SPRINGFIELD — Springfield Technical Community College (STCC) honored dental assistant graduates with a pinning ceremony that celebrated their academic achievements and welcomed them into the profession. The pinning ceremony was the first since the program relaunched at STCC in January 2022, with a move to run the program across a calendar year using afternoon and evenings to ensure access.
Students in the one-year dental assistant program train to receive certificates and face a high-demand job market. All six dental assisting graduates — Lauren Bresnahan, Makenzie Hernandez, Kimberly Perry, Amber Sosnicki, Courtney Thornton, and Sheyleen Marie Troche-Rivera — have been offered positions at dental offices.
Vital members of a dental team, dental assistants perform a variety of tasks, including chairside assisting, dental-practice management, dental radiology, administrative assisting, and infection control.
“The job demand right now for dental assistants is crazy,” Sosnicki said. “Dental offices are looking to hire. You can make yourself very marketable, too, because you know they need assistants. You’re almost guaranteed a job when you get out.”
Joelle Connor, associate professor and director of the dental assistant program, pinned each student and congratulated them for their achievement. “We have been so honored to work with this specific group of six students, and we are so excited to welcome the first graduating class since the reopening of the dental assistant program last spring,” she said. “We are even prouder to now call them colleagues.”
The ceremony featured remarks from STCC leaders, including President John Cook, who said he was excited to celebrate the graduates. He noted the vital contributions to healthcare that dental practitioners provide. “Every one of these graduates has a job and probably would have had three or four offers if they were really looking. That, to me, speaks to the value that STCC provides in this type of a program. It’s very exciting.”
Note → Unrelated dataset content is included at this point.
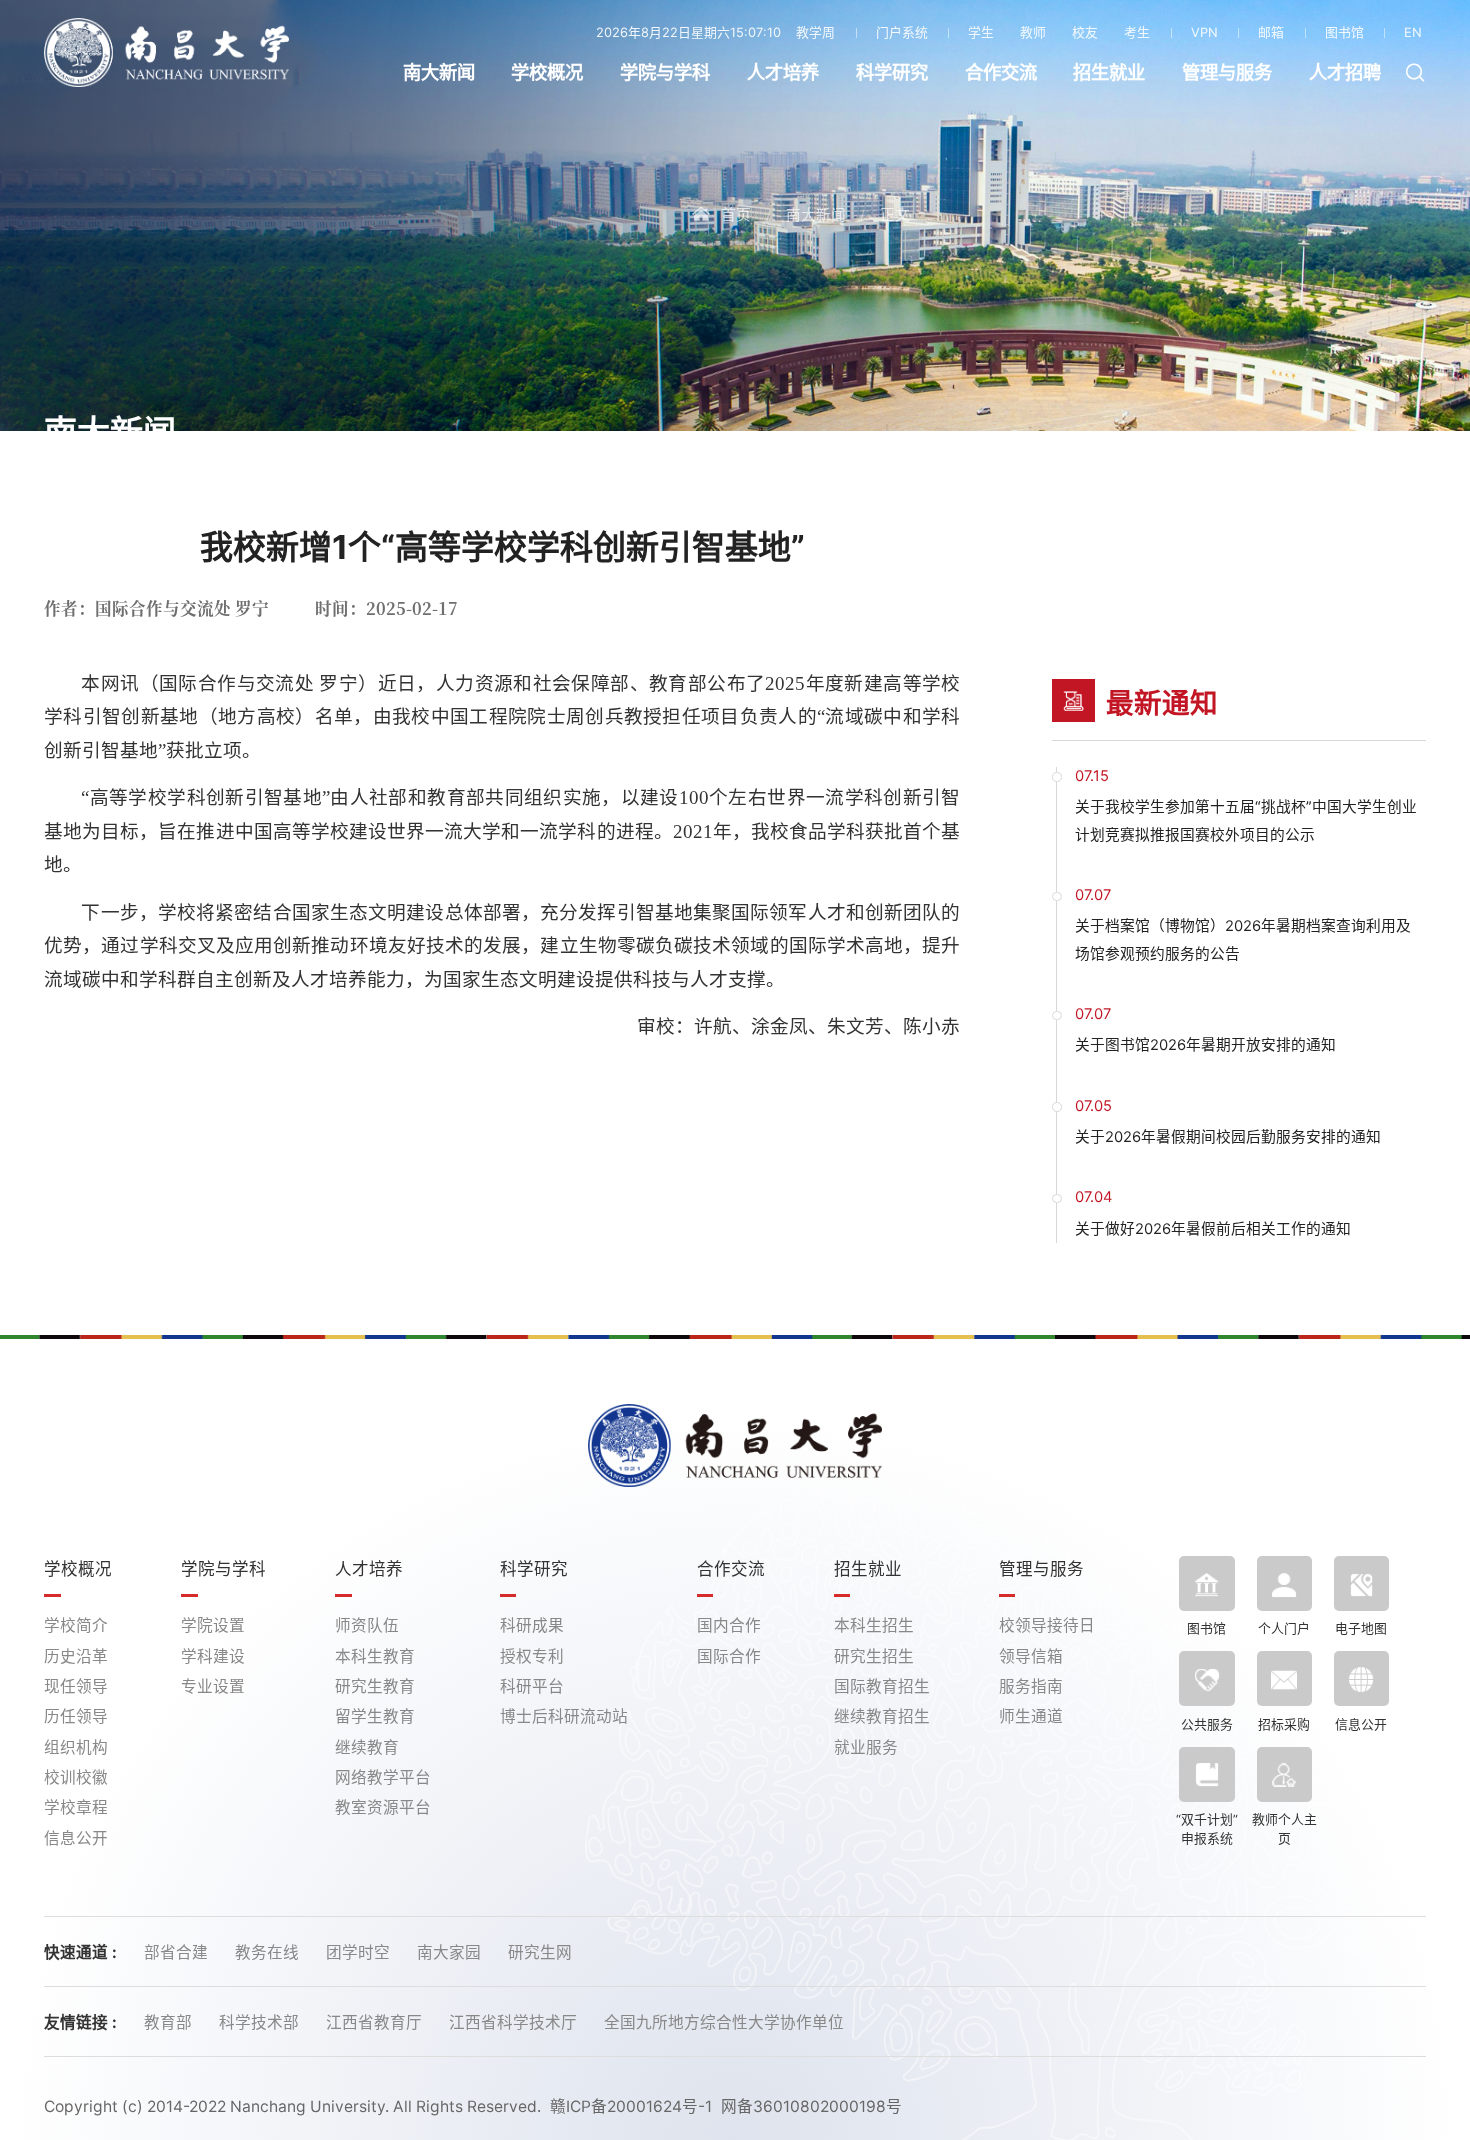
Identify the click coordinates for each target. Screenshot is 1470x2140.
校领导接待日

Demand for the re-energized program has significantly rebounded from the height of the COVID pandemic, with an incoming dental assisting class expected to max out at 24 students.
Christopher Scott, dean of the School of Health and Patient Simulation, said the dental assistant certificate program was designed to allow students to advance to other STCC programs as well as enter the workforce. For example, they could move into the two-year dental hygiene program, which leads to an associate degree.
Dr. Vincent Mariano, who sits on the dental assistant advisory board, said the program provides a valuable service in Western Massachusetts. “I can tell you that dentistry here in the Valley needs all of you, whether it be dental assistants or dental hygienists,” he said at the ceremony. “We need your support. We need a community college like we have today at STCC to support the people in dentistry, which is such a fine profession.”